#### Problem requirements:
In the data that follows, find the line with "Where should I"; transcribe it, every later line up to the one with "Given: Open the Format menu", and that line as well, exactly and with no others.

#### Supplied material:
= = = = =
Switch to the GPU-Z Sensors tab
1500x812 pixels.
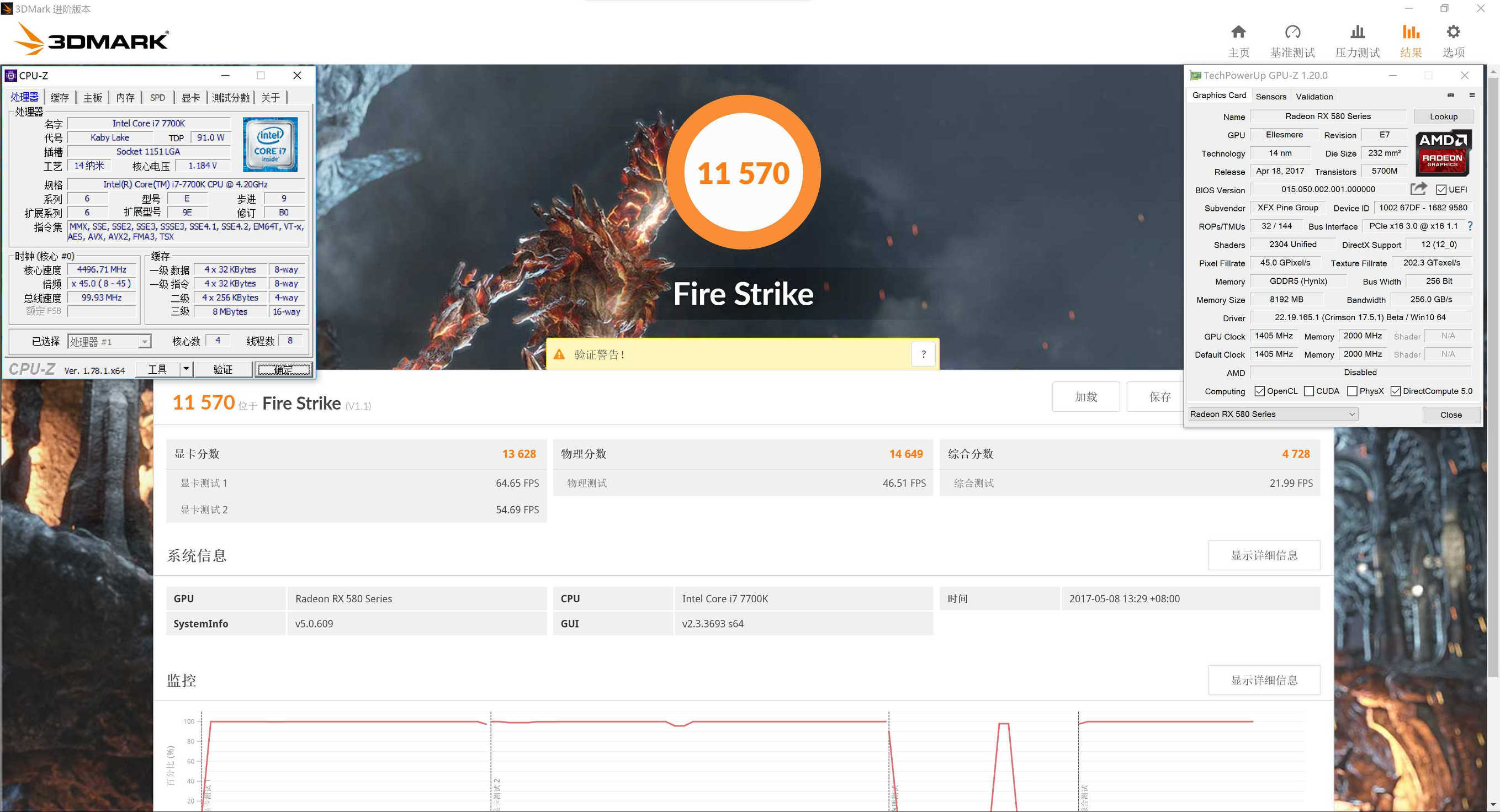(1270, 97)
= = = = =
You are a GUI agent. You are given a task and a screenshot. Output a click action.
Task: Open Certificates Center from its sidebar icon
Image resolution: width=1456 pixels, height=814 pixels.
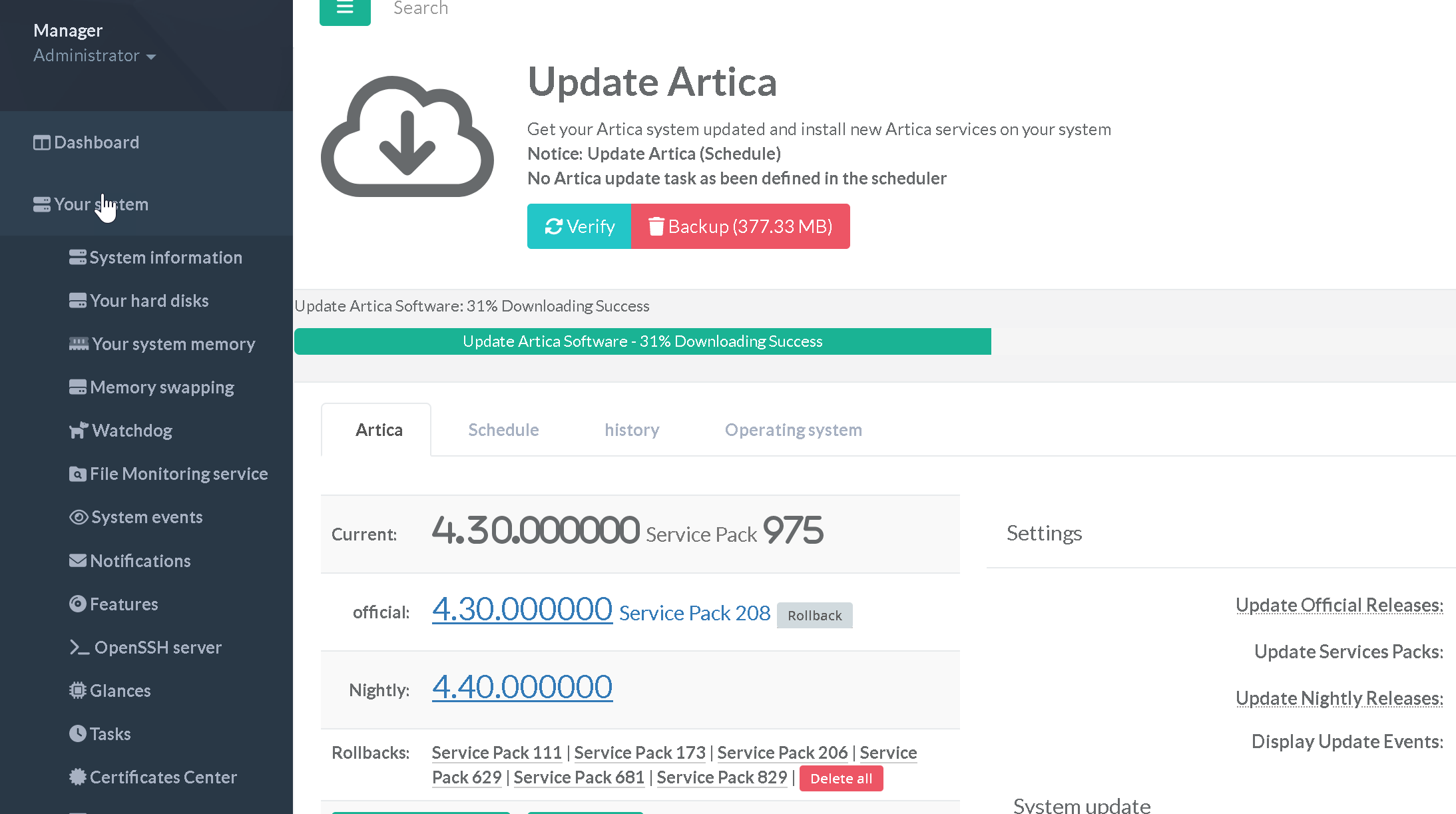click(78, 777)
= = = = =
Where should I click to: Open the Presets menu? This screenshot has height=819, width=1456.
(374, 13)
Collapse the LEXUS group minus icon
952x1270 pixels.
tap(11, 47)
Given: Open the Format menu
= = = = =
#### Your solution:
Where should I click to: Open the Presets menu? This screenshot has height=819, width=1456.
(374, 13)
Collapse the LEXUS group minus icon
952x1270 pixels.
tap(11, 47)
Given: Open the Format menu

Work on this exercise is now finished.